Direct imaging of polymer filaments pulled from rebounding drops

TL;DR

This paper introduces a straightforward technique to create and analyze stretched polymer filaments by impacting drops on superhydrophobic surfaces, revealing new insights into filament formation and potential applications in biology and materials science.

Contribution

The study demonstrates a novel method for depositing stretched polymer fibers using drop impact dynamics on microstructured surfaces, with detailed characterization of filament formation.

Findings

Impacts on superhydrophobic surfaces produce stable polymer filaments.

Filament formation depends on impact velocity, substrate structure, and polymer concentration.

Raman spectroscopy confirms the presence of stretched DNA filaments.

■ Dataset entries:
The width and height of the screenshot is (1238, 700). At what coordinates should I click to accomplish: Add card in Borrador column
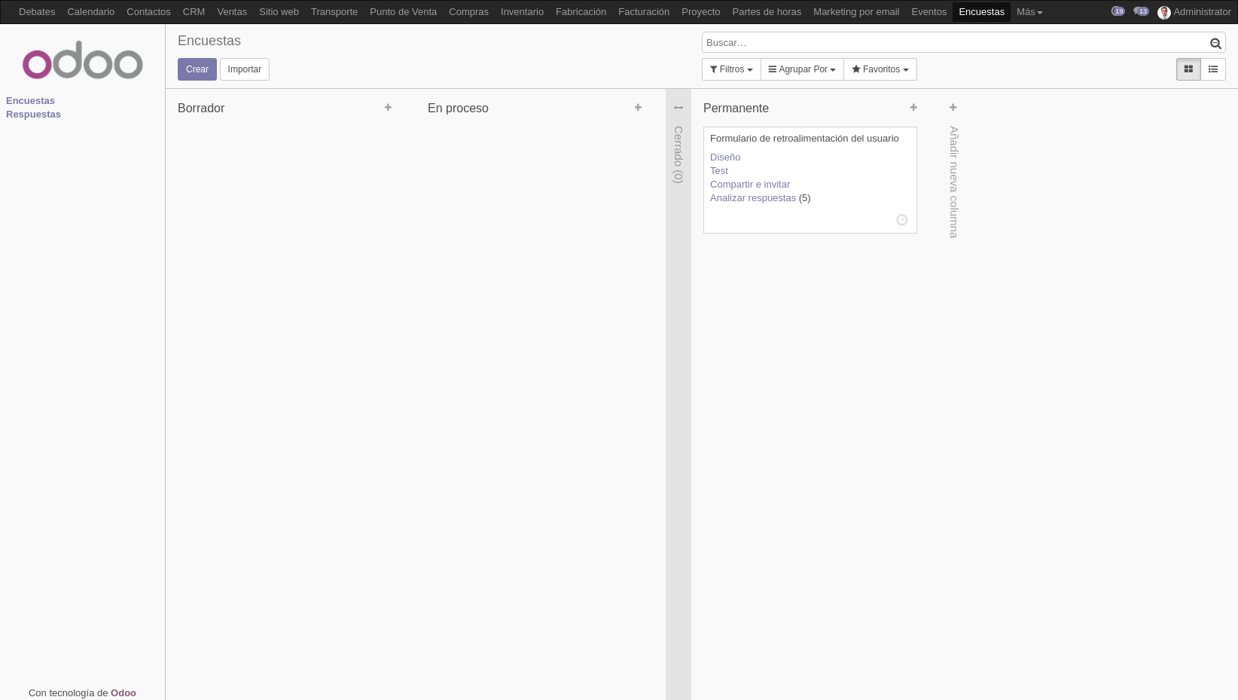pyautogui.click(x=388, y=108)
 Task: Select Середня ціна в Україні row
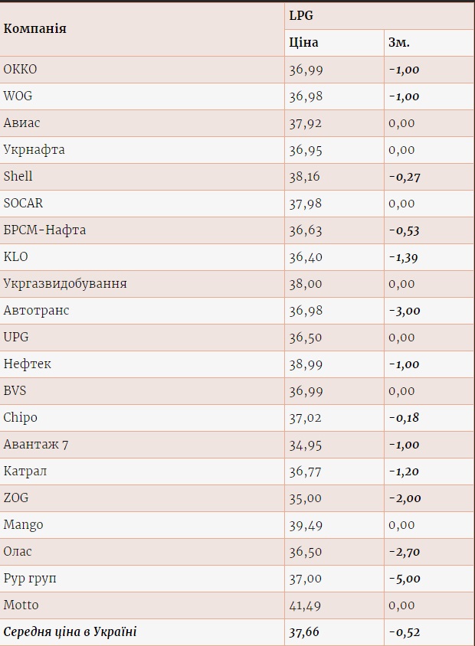tap(237, 632)
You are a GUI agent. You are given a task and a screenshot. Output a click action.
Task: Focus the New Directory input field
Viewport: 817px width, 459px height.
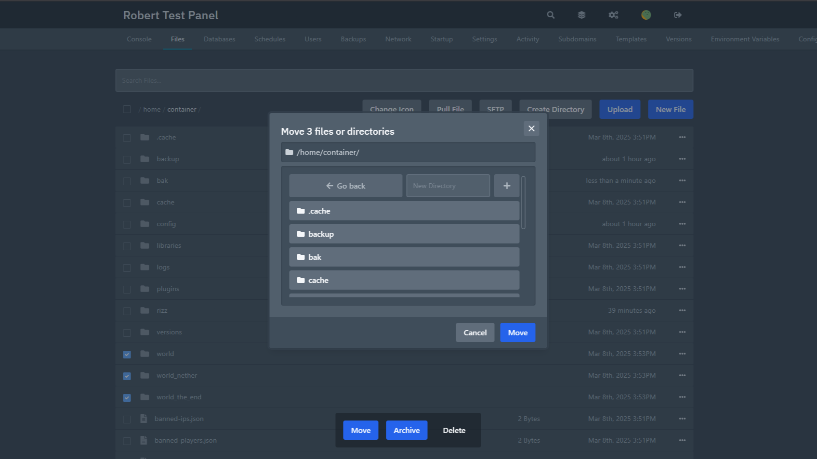pyautogui.click(x=448, y=186)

■ PROBLEMS AND TASKS:
(a) According to the polymer filaments summary, what does Raman spectroscopy confirm?
(b) Which factors does the polymer filaments summary name as ones that filament formation depends on? List every one.
(c) Continue the polymer filaments summary from the point where it stops.
This material has no role in the work.

■ PER-TASK OUTPUTS:
(a) It confirms the presence of stretched DNA filaments.

(b) Impact velocity, substrate structure, and polymer concentration.

(c)
Abstract

Polymer filaments form the foundation of biology from cell scaffolding to DNA. Their study and fabrication play an important role in a wide range of processes from tissue engineering to molecular machines. We present a simple method to deposit stretched polymer fibers between micro-pillars. This occurs when a polymeric drop impacts on and rebounds from an inclined superhydrophobic substrate. It wets the top of the pillars and pulls out liquid filaments which are stretched and can attach to adjacent pillars leaving minuscule threads, with the solvent evaporating to leave the exposed polymers. We use high-speed video at the microscale to characterize the most robust filament-forming configurations, by varying the impact velocity, substrate structure and inclination angle, as well as the PEO-polymer concentration. Impacts onto plant leaves or randomized nano-structured surface leads to the formation of a branched structure, through filament mergers at the free surface of the drop. SEM shows the deposition of filament bundles which are thinner than those formed by evaporation or rolling drops. Raman spectroscopy identifies mode B stretched DNA filaments from aqueous-solution droplets.